2012.6.2 19:30 [CoRich]

アタシは劇団本公演初見です。3日まで高田馬場ラビネスト。

宮崎に戻っていた女が東京に戻ってきた。同郷の女友達二人が出迎える。恋人と住んでいる女、テレビ局で働いている女。それぞれいったんは逃げて再び、という30歳たち。

わりとアタシが好きな、30歳前後の女三人芝居、という体裁。 芝居を再び始めるために上京した女、が、とりあえず暮らすために始めたアルバイト、店員との関係など、なるほど「流されてしまう」女を描いたり、あるいは テレビ局の女、キャリアの中断ということの悔しさ、引き上げてくれる(理由はすごくわかりやすい)若い上司、厳しいことをいう上司の中での奮闘を描いたり。 あるいは、恋人と住んでいる女、息が詰まりそうな部屋、でも結婚したいという強い気持ちという女を描いたり。結婚と仕事と流される日常と、三者三様のお年頃な話題を骨格にし、それぞれの物語として描きつつ、彼女たちが集まるのはその報告会のような体裁。悩んでいる壁は違っていて、言い争いになったりもするけれど、人生が変わってしまっていても今までもこれからも、ずっと友達だという感覚、作家は男なのに女性っぽい視点がアタシには楽しい。

再び上京してきた女を演じた大川翔子は、可愛らしく、不器用さ、流される感じの説得力。テレビ局で働く女を演じた板倉美智子は頑張るけれど報われない女、背が小さいということもこの役に対してはプラスに働きます。同棲している女を演じた異儀田夏葉は、幸せになりたい感を前面に出しつつも、友達を守る、親を守るという脚本の台詞が、実にかっこよく決まるのです。こういう女三人の会話を違和感なく描ける男の作家の視点というのもまた楽しい。

———

- **やること**
**1)** 劇評のうち「再び上京してきた女を演じた大」で始まり「の視点というのもまた楽しい。」までの部分を、「楽しい」を「面白い」に置き換えて書いてください。
**2)** エントリーのうち、「header in console」を含む行から始まり「will click(361, 797).」を含む行までを、両端の行と依頼文も含めてそのまま書き直してください。その際、答えに出てくる座標の数字だけを2.25倍にかけ、四捨五入で整数にしてください。

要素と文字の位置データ
———

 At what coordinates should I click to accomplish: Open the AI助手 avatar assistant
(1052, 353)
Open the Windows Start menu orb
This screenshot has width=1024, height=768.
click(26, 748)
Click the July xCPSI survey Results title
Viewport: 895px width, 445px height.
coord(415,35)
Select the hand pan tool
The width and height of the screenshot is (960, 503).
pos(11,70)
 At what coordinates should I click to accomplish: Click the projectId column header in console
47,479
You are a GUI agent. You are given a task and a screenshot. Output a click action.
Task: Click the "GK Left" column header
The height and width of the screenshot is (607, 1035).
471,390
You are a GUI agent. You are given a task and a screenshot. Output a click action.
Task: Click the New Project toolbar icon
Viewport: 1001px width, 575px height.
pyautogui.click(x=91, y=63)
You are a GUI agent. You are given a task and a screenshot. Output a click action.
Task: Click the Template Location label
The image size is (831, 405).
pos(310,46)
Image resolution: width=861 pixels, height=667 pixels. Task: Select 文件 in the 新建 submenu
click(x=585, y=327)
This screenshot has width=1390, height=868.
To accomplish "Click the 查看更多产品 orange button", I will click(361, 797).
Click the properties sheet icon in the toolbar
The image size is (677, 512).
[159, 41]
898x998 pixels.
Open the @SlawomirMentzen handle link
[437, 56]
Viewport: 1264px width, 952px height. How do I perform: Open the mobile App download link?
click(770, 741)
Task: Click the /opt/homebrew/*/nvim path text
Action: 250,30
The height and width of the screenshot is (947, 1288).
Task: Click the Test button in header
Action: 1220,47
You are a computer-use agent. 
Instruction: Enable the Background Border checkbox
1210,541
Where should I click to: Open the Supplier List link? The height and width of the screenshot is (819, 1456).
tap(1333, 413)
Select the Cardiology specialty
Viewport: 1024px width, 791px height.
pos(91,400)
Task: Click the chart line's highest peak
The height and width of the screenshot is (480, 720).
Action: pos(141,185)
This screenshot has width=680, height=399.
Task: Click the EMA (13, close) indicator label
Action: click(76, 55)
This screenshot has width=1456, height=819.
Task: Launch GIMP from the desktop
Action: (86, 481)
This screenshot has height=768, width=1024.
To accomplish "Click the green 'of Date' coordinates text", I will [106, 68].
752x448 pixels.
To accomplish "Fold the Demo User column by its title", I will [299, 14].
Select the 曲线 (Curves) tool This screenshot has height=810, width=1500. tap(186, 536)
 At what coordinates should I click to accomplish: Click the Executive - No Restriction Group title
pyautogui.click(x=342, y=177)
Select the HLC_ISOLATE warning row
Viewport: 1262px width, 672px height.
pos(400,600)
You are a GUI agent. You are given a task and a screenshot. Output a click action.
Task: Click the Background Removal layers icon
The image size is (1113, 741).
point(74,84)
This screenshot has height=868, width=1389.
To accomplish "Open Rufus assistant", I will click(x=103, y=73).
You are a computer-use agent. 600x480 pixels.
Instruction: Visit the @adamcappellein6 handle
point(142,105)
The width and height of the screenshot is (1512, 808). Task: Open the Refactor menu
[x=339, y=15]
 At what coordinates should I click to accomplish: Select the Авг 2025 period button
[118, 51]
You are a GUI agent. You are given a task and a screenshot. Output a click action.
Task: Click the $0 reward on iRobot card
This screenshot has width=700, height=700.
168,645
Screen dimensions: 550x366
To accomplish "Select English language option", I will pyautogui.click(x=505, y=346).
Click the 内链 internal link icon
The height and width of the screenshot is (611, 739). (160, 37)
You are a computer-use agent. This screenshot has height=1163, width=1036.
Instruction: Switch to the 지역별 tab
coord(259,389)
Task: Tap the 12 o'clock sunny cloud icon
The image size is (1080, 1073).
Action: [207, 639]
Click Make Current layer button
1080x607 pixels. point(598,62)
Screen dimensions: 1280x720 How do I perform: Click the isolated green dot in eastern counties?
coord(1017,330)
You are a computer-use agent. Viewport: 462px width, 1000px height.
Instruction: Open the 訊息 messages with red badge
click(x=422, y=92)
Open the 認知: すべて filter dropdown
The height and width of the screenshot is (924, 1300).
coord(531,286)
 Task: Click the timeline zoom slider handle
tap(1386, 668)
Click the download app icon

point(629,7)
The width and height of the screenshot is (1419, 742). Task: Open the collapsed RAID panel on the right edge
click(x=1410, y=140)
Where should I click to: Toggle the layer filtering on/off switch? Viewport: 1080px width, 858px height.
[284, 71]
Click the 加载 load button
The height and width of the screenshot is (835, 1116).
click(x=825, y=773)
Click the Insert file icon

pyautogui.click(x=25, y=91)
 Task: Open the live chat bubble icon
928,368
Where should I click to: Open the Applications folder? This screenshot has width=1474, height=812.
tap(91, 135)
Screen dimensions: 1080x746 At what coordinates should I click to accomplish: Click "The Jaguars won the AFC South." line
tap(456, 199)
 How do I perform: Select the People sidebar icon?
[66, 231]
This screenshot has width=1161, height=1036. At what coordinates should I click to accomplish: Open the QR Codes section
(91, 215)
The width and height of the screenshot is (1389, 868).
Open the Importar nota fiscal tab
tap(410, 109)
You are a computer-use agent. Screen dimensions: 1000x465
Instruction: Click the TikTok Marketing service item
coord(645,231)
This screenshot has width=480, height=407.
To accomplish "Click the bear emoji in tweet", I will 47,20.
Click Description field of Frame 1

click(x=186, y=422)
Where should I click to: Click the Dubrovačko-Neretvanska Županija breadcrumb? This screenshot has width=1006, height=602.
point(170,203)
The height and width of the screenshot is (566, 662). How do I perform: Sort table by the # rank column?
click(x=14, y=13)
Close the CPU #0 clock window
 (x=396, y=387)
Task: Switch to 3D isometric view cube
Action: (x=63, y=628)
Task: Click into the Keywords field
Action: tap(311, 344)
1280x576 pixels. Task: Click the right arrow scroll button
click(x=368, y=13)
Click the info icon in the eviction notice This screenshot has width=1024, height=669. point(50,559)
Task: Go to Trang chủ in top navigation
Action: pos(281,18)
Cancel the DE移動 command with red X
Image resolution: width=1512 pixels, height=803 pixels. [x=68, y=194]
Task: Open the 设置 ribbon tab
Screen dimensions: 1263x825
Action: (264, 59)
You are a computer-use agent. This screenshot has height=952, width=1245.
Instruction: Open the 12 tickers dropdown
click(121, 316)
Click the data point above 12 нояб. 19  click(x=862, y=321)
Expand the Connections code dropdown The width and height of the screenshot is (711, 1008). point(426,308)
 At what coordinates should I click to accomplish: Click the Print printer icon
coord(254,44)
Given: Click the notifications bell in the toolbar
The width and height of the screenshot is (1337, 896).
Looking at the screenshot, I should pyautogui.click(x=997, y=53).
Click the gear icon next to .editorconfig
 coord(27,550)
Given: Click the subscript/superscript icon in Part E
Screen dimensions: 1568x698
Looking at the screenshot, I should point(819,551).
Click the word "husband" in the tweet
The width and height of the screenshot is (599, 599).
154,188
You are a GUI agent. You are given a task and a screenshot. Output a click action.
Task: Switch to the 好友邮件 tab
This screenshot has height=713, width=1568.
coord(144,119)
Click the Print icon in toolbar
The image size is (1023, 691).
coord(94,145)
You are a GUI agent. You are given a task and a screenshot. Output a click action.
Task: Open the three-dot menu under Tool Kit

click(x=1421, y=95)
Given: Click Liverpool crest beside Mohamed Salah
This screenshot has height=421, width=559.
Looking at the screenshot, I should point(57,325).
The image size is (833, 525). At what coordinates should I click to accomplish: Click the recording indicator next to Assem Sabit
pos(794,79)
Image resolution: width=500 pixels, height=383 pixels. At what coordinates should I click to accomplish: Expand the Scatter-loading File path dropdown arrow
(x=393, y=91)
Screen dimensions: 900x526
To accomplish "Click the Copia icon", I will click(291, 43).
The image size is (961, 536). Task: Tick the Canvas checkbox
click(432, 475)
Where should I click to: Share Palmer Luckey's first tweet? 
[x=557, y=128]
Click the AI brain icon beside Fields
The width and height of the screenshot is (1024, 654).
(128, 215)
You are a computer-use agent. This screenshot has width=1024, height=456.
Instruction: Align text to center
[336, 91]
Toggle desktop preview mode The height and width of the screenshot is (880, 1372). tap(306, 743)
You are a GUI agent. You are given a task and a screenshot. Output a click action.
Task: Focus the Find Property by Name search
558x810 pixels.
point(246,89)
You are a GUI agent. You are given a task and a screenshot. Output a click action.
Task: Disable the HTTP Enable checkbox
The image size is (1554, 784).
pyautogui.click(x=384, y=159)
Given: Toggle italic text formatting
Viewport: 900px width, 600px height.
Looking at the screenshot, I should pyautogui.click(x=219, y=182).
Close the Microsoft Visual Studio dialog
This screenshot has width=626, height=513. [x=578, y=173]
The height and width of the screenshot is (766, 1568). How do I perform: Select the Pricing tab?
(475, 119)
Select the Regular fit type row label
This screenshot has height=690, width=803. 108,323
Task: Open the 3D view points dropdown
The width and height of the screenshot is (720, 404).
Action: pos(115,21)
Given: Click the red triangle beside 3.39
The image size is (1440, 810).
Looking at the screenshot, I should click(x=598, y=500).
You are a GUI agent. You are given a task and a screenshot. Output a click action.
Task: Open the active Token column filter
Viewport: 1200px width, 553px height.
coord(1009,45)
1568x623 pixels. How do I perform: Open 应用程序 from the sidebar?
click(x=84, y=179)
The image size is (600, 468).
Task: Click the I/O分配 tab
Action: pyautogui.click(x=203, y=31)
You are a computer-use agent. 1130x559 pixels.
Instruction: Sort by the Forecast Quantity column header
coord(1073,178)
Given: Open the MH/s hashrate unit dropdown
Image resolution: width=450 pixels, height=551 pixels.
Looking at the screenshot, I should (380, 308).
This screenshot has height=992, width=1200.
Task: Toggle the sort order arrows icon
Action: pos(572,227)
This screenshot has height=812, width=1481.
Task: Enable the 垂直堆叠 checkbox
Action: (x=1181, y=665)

———

- **答え**
**1)**
再び上京してきた女を演じた大川翔子は、可愛らしく、不器用さ、流される感じの説得力。テレビ局で働く女を演じた板倉美智子は頑張るけれど報われない女、背が小さいということもこの役に対してはプラスに働きます。同棲している女を演じた異儀田夏葉は、幸せになりたい感を前面に出しつつも、友達を守る、親を守るという脚本の台詞が、実にかっこよく決まるのです。こういう女三人の会話を違和感なく描ける男の作家の視点というのもまた面白い。

**2)**
 At what coordinates should I click to accomplish: Click the projectId column header in console
106,1078
You are a GUI agent. You are given a task and a screenshot. Output a click action.
Task: Click the "GK Left" column header
The height and width of the screenshot is (607, 1035).
1060,878
You are a GUI agent. You are given a task and a screenshot. Output a click action.
Task: Click the New Project toolbar icon
Viewport: 1001px width, 575px height.
pyautogui.click(x=205, y=142)
You are a GUI agent. You are given a task and a screenshot. Output a click action.
Task: Click the Template Location label
The image size is (831, 405).
pos(698,104)
Image resolution: width=861 pixels, height=667 pixels. Task: Select 文件 in the 新建 submenu
click(x=1316, y=736)
This screenshot has width=1390, height=868.
To accomplish "Click the 查看更多产品 orange button", I will click(812, 1793).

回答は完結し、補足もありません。